The District Judge conducted a massive evidentiary hearing and filed a lengthy and comprehensive opinion. He found that McDonald's testimony at the trial was true and that the recantation was produced by duress from appellant. The credibility choices and findings of fact made by the District Court are not clearly erroneous. They are supported by ample and substantial evidence.

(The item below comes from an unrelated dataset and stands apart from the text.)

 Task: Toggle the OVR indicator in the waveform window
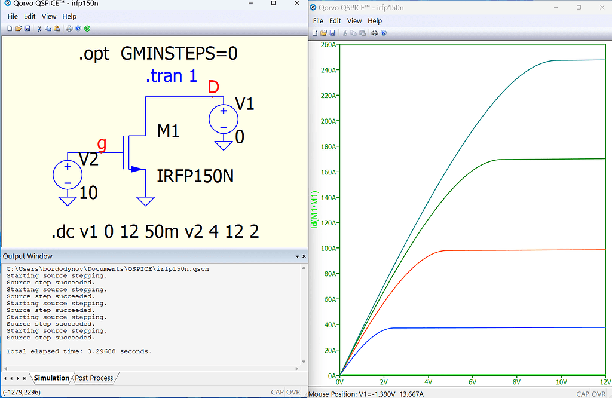tap(598, 393)
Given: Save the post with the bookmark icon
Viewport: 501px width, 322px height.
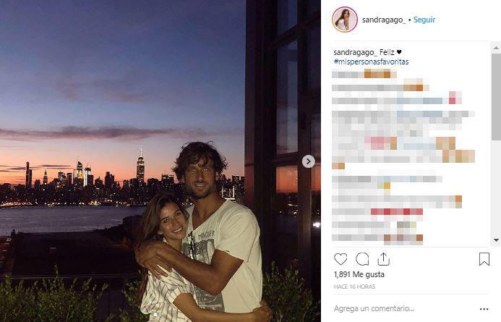Looking at the screenshot, I should point(484,259).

There is no merit to the claim that appellant was improperly denied process to secure material witnesses for the evidentiary hearing. The court had appointed counsel for him, and no contention is made to us that counsel was ineffective. No subpoenas were sought for the witnesses of whose absence appellant complains.1

The District Judge, the Honorable Leo Brewster, did not err in overruling the motion in the § 2255 proceeding to disqualify himself under 28 U.S. C. § 144 for alleged bias and prejudice. Section 144 requires that the party's affidavit stating the facts and the reasons for his belief that bias or prejudice exists be accompanied by a certificate of counsel of record stating that it is made in good faith. The requirement of the certificate by counsel is to prevent abuse. Under this section,

c counsel of record * * * has an obligation which he owes to the court as well as to his client, and he owes a public duty to aid the administration of justice, to uphold the dignity of the court and respect its authority.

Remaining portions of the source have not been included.